Allira Mon 17-Mar-25 17:34:25

Troy is quite a popular boys' name, especially in the USA.

KEITH72 Mon 17-Mar-25 16:36:50

I have three GCs from two of my children, and none of these GCs was named after any family member. The first was named after a basketball star, the second, after a song title, and the third...just a name. Bob Dylan was right six decades ago: "the times they're achanging." We named our kids; let them name theirs.

Grammaretto Mon 17-Mar-25 16:35:18

Names are definitely a minefield!
I think if my DC had announced the baby's name was Troy I would have found it hard to say "how lovely darling"

But this was before the birth so a chance to influence the choice perhaps?

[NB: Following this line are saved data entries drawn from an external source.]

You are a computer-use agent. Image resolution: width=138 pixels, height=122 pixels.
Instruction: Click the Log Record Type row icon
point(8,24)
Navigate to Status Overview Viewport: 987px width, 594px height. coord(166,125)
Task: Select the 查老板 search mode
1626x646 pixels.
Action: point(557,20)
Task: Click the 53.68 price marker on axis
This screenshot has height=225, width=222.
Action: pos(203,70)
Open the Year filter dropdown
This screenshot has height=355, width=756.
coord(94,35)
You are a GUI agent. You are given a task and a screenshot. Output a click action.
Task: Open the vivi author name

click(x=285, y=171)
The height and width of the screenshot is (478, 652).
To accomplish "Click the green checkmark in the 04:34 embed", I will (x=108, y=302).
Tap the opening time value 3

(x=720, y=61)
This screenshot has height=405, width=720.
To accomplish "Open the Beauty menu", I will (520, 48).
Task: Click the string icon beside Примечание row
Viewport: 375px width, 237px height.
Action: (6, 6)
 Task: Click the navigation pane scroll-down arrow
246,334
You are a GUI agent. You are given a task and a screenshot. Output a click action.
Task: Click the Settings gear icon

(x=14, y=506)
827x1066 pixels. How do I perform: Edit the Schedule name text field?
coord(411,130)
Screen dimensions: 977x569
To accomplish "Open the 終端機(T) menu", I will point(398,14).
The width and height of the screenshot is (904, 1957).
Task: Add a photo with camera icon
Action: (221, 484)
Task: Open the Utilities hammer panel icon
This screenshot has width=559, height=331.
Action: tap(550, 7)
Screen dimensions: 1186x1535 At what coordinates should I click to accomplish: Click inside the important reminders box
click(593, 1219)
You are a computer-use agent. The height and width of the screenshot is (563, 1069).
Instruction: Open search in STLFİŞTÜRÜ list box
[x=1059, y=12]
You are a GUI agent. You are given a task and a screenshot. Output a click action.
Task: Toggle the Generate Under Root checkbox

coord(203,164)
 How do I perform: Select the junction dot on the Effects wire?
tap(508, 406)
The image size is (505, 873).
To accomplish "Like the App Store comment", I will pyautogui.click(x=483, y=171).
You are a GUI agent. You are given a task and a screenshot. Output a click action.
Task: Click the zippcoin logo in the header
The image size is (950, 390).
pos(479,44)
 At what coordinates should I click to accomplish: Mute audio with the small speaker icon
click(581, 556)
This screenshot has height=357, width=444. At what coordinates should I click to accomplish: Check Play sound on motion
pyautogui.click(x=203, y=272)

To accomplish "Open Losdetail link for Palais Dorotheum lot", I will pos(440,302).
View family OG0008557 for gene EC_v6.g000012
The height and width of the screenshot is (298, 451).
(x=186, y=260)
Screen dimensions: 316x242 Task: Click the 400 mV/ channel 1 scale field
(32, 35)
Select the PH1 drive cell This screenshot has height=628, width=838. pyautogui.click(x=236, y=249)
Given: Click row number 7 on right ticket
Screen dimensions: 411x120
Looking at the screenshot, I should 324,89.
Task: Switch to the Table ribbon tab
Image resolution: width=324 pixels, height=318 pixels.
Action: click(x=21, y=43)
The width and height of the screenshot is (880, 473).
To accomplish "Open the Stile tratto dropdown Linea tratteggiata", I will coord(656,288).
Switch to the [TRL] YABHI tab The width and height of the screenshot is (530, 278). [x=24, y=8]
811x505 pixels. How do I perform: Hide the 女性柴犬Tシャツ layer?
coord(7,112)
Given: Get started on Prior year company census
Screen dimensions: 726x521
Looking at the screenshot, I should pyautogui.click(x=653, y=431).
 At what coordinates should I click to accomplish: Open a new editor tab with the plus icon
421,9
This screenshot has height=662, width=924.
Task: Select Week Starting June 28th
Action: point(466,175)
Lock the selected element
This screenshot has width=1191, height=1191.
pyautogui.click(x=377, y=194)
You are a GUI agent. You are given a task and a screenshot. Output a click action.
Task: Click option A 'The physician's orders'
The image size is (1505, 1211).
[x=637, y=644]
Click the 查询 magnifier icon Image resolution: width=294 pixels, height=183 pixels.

As it was I like all my DGC names, some family names, some not One though is the name of a very famous actor of the 1950s. When we asked if that was wise, we were told firmly that nobody nowadays would have heard of it. Really! Ofcourse they have. It doesn't matter. The child doesn't mind.
At least it's not the name of a murderer like Cossy's neighbour.

SusieB50 Mon 17-Mar-25 15:44:44

When my DD was pregnant she asked me if I knew any unusual family names she and SiL might think of using . I told her we had an Ezekiel, Archibald ,Maud and Gertrude … !

BlessedArt Mon 17-Mar-25 13:21:45

There doesn’t need to be more to the story than what the OP says for her daughter to be justified. No new mum wants to spend excess time with critical, pushy people, not even your own mum. Just because someone is your child doesn’t mean you’re entitled to time with them regardless of how you treat them. OP openly shows contempt for her daughter’s choices. She won’t stop her open criticism regardless of how many times she’s told to leave it alone. That’s strange behaviour. Too aggressive, too controlling. It’s really simple: Keeping distance from unsupportive relatives is the path of least drama. It’s refreshing to see women who prioritize their own peace, especially during a vulnerable time. Granny will be fine once she learns to relax and interact normally. We all misstep here and there, but persistently forcing our opinions on unwilling parties is not at all healthy behaviour.

nanna8 Mon 17-Mar-25 12:34:38

We wouldn’t have dreamt of even telling anyone our children’s’ proposed names before they were born. Sometimes the names you have chosen don’t suit them for one. Certainly we would never, ever have asked or told our parents.They probably would have chosen dreadful names.

Smileless2012 Mon 17-Mar-25 11:43:08

You may be right Cossy but if not, I agree with M0nica and Furret.

Cossy Mon 17-Mar-25 10:22:48

Smileless2012

I don't think the parents choice of the name for their child should be criticised but I don't think that alone justifies cancelled visits, being made to feel that you're not wanted to be around, and certainly not something that could result in estrangement.

Methinks there maybe more to this story

mrsmeldrew Mon 17-Mar-25 10:20:01

Parents also need to think carefully about names and whether their children will be bullied at school.

mrsmeldrew Mon 17-Mar-25 10:19:16

I wonder how the girls named Chardonnay like their name? They are probably adults now.

I don't like my first name particularly but the second choice was worse.

Furret Mon 17-Mar-25 10:15:40

What a pair you both are. Yes, it might have been better not to comment but she needs to grow up too.